The vast majority of imputed income arises from fringe benefits from employment and could include employer or business-provided items such as:
- Wardrobe
- Prizes and awards
- Other business expenses or reimbursements
- Moving expense reimbursement
- Meals
- Life insurance
- Free vehicles or transportation
- Free housing
- Fitness memberships
- Educational assistance
- Discounts
- Disability insurance
In addition to fringe benefits, New York courts allow income to be imputed from holding what are called non-income assets, such as undeveloped real estate and artwork, which do not produce income until they are sold, but do accumulate value in the meantime. Income can also be imputed if a person receives significant amounts of money or items from friends or relatives.
Another avenue for imputed income is if a person double dips on expenses. If your spouse works for a company as an employee and also owns their own business, they may be submitting one business expense to both companies for reimbursement, which can be imputed income.
Imputed income can also include wages the person ought to be earning, but is not (such as when someone quits their job to avoid having to pay child support – known as elective unemployment). If someone is intentionally underemployed or unemployed, income can be imputed at the level they should be earning.
The rationale is that the other parent has a right to child support from the income that the earning parent should be receiving if they paid diligent attention to their professional life. When a person chooses to take a lower-paying job (or no job at all) during the course of a divorce case, the court views this as acting in bad faith.
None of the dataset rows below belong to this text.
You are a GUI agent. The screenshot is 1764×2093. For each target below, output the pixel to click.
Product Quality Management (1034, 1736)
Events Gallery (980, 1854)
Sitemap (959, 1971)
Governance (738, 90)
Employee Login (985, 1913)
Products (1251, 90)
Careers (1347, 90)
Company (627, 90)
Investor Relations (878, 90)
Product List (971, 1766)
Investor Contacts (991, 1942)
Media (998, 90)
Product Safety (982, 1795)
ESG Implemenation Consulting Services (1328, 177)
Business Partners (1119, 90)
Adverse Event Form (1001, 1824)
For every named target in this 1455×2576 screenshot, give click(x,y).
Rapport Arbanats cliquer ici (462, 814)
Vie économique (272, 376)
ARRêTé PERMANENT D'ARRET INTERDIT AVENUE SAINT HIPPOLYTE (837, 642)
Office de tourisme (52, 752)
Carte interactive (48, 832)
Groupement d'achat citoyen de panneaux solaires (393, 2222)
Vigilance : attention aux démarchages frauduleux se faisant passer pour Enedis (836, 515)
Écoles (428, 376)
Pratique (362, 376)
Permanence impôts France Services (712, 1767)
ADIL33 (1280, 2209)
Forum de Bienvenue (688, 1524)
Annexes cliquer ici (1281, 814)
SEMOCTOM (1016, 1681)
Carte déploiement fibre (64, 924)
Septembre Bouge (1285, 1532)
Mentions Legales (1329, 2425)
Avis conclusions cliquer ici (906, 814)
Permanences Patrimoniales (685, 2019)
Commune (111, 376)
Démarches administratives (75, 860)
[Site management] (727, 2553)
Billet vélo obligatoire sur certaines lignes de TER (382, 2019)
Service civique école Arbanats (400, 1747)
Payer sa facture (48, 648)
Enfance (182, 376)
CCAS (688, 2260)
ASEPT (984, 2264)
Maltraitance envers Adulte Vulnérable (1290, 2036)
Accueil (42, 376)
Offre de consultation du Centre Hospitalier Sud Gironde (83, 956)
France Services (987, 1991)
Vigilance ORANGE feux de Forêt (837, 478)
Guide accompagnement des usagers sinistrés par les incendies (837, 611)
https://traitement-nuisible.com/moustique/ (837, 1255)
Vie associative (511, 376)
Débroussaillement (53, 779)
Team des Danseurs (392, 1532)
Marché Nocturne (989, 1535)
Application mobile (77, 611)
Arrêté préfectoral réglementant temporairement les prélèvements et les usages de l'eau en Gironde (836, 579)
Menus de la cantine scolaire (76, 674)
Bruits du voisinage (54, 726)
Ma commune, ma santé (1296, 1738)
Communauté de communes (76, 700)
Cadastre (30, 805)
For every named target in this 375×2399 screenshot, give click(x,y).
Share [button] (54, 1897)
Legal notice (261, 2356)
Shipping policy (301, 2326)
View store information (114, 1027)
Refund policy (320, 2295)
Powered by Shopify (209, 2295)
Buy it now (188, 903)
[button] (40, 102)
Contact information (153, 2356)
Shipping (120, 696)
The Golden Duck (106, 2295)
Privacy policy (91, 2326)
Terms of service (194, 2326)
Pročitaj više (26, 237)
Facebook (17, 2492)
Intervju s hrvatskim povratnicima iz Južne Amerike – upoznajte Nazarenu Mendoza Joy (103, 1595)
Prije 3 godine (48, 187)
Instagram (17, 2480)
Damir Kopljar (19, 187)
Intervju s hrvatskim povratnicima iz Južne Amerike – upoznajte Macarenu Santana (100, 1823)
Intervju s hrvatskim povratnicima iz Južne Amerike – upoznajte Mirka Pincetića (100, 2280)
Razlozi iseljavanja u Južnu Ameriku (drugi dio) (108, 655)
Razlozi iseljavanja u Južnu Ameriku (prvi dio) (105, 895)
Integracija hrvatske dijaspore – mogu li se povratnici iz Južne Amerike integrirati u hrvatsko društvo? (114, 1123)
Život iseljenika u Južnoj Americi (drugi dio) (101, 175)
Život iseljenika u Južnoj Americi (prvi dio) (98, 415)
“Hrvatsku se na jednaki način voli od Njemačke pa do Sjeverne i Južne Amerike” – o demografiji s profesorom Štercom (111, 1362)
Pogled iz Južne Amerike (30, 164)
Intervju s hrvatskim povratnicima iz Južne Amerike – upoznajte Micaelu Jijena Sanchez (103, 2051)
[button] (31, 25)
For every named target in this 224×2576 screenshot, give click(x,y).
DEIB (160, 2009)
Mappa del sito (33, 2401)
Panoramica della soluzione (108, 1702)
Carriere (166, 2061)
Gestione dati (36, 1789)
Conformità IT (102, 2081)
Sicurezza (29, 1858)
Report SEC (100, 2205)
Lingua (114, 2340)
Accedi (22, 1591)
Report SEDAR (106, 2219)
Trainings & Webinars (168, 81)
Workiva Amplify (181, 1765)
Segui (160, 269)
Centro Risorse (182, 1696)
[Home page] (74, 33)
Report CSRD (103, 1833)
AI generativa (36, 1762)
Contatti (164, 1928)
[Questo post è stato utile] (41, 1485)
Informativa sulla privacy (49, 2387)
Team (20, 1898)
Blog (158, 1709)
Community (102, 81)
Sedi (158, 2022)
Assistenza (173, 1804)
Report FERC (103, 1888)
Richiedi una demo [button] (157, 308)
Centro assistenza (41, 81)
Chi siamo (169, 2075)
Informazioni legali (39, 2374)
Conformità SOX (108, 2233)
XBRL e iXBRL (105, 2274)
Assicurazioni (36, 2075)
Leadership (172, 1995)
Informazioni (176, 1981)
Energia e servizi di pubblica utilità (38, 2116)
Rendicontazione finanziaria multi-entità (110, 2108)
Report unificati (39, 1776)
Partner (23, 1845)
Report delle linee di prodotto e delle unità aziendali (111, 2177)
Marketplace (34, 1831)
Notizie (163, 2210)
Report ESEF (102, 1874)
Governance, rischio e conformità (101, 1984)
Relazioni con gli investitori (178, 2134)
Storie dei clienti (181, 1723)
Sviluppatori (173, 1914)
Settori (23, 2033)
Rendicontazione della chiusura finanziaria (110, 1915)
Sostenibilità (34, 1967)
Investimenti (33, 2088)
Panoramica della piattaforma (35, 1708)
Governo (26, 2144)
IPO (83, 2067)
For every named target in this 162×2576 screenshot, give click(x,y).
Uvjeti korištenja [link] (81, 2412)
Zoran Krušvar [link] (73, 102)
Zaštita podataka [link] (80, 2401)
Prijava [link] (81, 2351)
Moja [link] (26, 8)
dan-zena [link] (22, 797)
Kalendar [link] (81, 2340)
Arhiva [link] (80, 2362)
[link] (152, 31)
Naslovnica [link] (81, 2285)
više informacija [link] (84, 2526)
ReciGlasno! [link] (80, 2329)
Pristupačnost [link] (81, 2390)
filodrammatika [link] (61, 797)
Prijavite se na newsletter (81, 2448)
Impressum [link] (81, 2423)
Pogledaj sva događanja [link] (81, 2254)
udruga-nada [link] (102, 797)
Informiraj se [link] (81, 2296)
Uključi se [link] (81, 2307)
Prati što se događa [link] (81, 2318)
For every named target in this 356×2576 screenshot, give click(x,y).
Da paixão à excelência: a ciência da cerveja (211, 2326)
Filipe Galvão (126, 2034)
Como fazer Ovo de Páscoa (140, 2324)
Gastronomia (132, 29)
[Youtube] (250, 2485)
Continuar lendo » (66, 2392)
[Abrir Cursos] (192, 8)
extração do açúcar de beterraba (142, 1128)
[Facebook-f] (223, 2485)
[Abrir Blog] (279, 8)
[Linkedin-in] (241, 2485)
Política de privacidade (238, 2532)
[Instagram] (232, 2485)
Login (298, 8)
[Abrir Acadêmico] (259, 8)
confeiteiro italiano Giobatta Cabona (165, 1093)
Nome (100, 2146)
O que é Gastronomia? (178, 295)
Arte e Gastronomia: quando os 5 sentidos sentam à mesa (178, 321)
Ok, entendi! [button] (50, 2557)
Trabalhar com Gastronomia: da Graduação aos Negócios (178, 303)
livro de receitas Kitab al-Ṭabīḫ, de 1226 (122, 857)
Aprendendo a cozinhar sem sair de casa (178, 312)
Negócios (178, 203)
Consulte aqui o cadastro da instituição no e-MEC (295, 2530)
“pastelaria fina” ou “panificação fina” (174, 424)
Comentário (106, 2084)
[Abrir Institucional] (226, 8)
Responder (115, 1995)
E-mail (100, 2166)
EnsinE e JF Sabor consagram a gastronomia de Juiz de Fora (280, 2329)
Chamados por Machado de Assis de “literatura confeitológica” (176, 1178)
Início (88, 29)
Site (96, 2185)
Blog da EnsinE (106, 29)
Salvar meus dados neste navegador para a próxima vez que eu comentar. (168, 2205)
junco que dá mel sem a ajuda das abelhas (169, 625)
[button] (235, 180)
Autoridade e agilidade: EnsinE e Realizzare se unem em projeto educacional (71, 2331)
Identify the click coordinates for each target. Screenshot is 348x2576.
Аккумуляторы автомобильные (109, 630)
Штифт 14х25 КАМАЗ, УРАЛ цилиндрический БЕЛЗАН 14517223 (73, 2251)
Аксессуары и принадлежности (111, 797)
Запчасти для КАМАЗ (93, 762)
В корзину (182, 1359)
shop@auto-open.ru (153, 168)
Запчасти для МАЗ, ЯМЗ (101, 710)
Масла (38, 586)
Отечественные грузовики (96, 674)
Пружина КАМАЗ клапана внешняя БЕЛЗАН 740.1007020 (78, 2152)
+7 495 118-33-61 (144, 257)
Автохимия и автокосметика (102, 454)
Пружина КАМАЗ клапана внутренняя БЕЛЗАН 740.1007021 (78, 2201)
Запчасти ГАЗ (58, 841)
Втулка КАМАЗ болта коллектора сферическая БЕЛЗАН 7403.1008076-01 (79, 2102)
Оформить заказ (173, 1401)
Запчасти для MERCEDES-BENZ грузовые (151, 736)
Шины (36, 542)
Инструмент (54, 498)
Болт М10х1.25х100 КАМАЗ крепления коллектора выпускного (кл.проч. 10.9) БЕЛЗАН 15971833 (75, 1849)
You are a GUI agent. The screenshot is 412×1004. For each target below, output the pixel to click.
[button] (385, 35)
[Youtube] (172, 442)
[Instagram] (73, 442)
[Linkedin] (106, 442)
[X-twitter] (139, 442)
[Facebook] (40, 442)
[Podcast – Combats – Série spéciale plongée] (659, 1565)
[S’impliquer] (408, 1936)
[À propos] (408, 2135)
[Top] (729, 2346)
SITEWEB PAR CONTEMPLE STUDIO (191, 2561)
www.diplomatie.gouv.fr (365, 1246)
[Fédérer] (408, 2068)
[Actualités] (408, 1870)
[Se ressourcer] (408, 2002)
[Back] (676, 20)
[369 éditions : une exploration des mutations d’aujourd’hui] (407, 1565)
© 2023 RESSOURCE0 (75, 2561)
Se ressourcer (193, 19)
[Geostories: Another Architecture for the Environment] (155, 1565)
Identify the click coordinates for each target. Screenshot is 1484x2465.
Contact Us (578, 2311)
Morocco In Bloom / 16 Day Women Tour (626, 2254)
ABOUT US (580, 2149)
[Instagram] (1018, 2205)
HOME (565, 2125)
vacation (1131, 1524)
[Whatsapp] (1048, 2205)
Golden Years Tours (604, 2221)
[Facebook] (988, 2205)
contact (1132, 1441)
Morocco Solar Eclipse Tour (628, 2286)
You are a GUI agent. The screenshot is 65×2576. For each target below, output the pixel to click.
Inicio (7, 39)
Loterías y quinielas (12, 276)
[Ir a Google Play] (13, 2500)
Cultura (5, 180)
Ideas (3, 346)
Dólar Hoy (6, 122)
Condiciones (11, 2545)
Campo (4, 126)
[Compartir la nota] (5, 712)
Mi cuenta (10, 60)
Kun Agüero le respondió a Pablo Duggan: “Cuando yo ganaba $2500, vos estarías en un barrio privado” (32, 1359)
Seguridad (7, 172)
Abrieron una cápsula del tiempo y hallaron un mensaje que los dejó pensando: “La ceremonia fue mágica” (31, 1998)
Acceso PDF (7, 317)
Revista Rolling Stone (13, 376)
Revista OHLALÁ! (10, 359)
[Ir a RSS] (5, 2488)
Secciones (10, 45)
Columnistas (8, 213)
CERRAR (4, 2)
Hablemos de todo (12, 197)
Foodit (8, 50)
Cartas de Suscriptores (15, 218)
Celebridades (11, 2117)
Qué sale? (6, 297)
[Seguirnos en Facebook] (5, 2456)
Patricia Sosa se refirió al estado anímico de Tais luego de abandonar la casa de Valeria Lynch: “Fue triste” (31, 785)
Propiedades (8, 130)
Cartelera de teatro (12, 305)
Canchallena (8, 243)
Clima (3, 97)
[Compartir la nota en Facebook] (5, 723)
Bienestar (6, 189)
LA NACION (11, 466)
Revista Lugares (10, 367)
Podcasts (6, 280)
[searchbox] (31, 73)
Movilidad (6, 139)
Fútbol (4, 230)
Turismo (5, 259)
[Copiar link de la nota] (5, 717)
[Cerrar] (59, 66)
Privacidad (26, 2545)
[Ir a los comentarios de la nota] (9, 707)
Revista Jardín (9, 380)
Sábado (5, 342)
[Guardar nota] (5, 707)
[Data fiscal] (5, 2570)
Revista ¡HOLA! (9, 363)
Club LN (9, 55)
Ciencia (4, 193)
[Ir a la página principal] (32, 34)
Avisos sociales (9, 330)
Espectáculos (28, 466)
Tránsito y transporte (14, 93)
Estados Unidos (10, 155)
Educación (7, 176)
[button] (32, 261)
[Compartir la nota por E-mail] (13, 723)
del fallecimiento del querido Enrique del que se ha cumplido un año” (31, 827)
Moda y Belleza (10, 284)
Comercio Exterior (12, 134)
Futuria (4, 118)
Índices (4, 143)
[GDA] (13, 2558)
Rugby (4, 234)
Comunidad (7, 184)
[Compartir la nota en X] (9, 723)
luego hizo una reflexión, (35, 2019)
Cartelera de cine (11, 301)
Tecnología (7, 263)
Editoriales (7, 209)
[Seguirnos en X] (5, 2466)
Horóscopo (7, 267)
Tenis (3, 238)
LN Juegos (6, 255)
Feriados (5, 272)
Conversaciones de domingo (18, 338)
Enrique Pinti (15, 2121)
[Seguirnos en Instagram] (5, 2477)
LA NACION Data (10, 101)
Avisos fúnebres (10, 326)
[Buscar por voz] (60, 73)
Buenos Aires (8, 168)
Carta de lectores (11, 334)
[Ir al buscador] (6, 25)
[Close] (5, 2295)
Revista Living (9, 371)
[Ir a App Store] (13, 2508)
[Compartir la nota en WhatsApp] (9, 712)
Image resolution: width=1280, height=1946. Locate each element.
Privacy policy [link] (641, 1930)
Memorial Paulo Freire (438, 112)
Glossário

However, a parent choosing to stay home with their children does not fall into this category and does not impute income.
If the non-moneyed parent is the person whose income is being scrutinized and they suddenly have one good year, the court will generally not consider this representative of their earning capacity until it becomes a clear trend.
New York courts must consider the following when deciding whether to impute income due to unemployment or underemployment status:
- The parent's past earnings
- The parent's earning capacity
- The educational background of the parent
- Income earned by people with comparable professional or educational backgrounds
- Whether the parent is using their best efforts to locate appropriate employment
- Whether the reduction or loss of income was voluntary (such as leaving a job) or involuntary (such as being fired or demoted)
In addition to these factors, the court must consider other factors the parent in question presents to defend themselves, such as the economy (or conditions within that parent's specific industry or company), medical reasons for a change in employment status, or a change in career path (such as a physician who decides his true calling is as a botanist).
Once the court determines that there is imputed income, it has great flexibility in determining how much income to impute and then how to apply the child support standards to that amount.
The amount paid in child or spousal support is directly tied to how much income the divorce court uses to make the calculation. It's important to discuss all possible income with your attorney.